UNIVERSITY PARK - Because Penn State Extension relies on the state budget - and on county commissioners for another significant chunk of funding - the organization has to remind state legislators and other elected officials how important it is to their constituents.
That's part of the impetus for the legislative update each April, which follows a day in which extension employees, board members and other supporters travel to Harrisburg to make a pitch for continued funding.
How important is the extension? For farmers, it can be critical - and because all of us rely on farmers as a food source, that carries. But the extension has taken a role in other activities related to the land-grant status of colleges like Penn State.

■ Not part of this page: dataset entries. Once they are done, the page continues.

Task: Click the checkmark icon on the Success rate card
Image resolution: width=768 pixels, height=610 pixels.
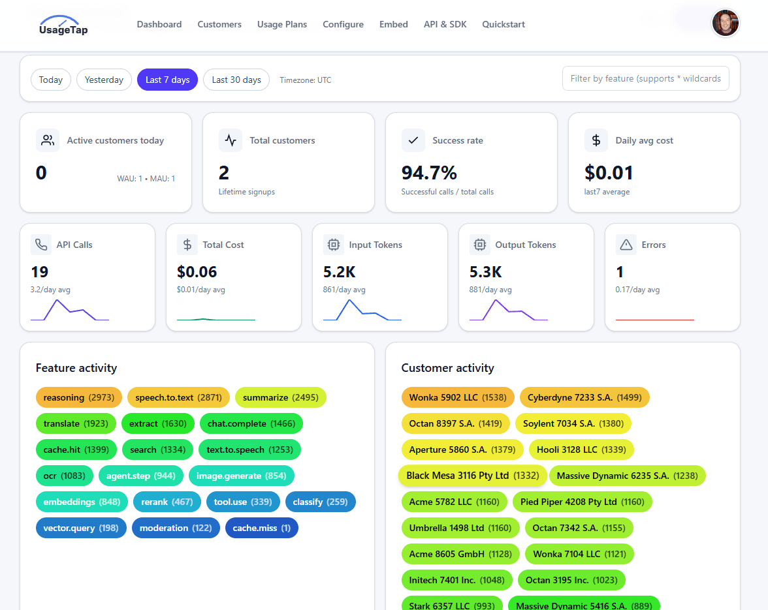Action: [413, 140]
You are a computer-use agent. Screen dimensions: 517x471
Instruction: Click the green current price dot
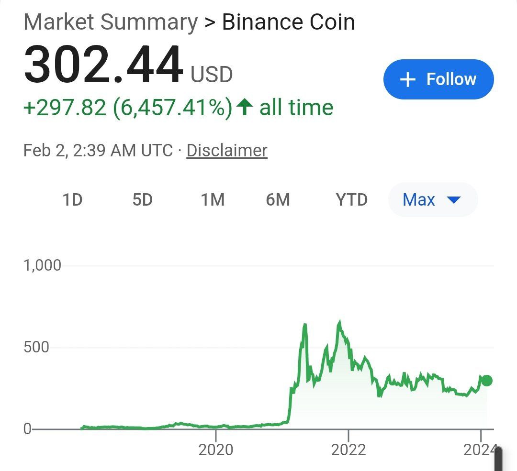coord(487,381)
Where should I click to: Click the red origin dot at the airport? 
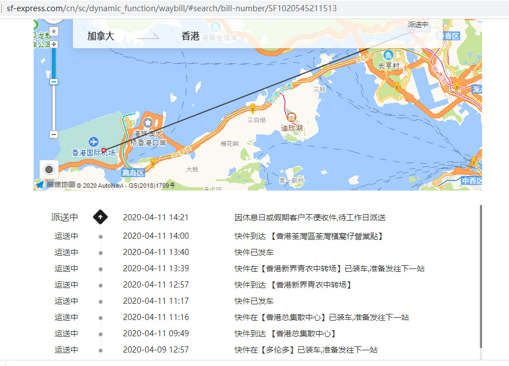pos(104,149)
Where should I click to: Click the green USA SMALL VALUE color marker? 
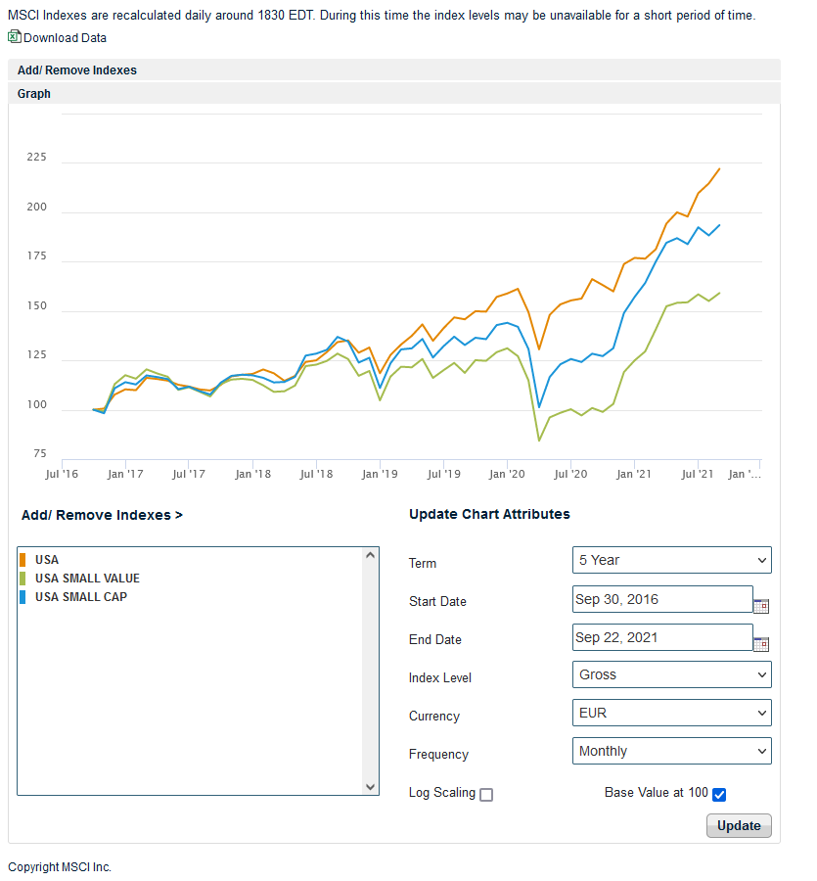point(23,579)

For example, Penn State extension took up the topic of Marcellus Shale nearly a decade ago, before most people knew what it was. Extension trains food handlers on safe tecnhiques. Through its 4-H program, extension teaches science, technology and citizenship along with agriculture.
"We have established our extension program teams and we have established 11 flagship programs or program priority initiatives that we need to focus our attention on moving forward," Penn State Extension director Dennis Calvin said at this year's legislative update. But then came the bad news: "As we look over the last 10 years, most of those years we've had at best level funding."
Extension stayed fairly even from a funding standpoint from 2007-2011, with a slight drop in 2009. But it lost nearly 20 percent of its funding last year - and expects no increase with an already strapped state budget.
Extension doesn't get its money from student tuition and other fees; in fact, it's not part of Penn State's budget. But the College of Agricultural Sciences took a risk and separated the program even further, cutting its financial ties to the main university budget.
"It was a bit of a gamble to pull our college away from Penn State the institution, Penn State the brand," said Bruce McPheron, the dean of the school.
But he said it paid off several months later when the college - and the extension - escaped a mid-year recision in funding, and a reduction in proposed funding.
Then he reminded the members of local extension agencies they still had a role to play.
"Success is measured by your continued validation. The extension advocates have done something over and above because you represent the local connection to elected officials," he said. "Last year we had a budgetary challenge - we didn't actually get as much money as we hoped for. But something incredibly important was accomplished - you helped us reposition the ag research and extension lines within Pennsylvania's budget.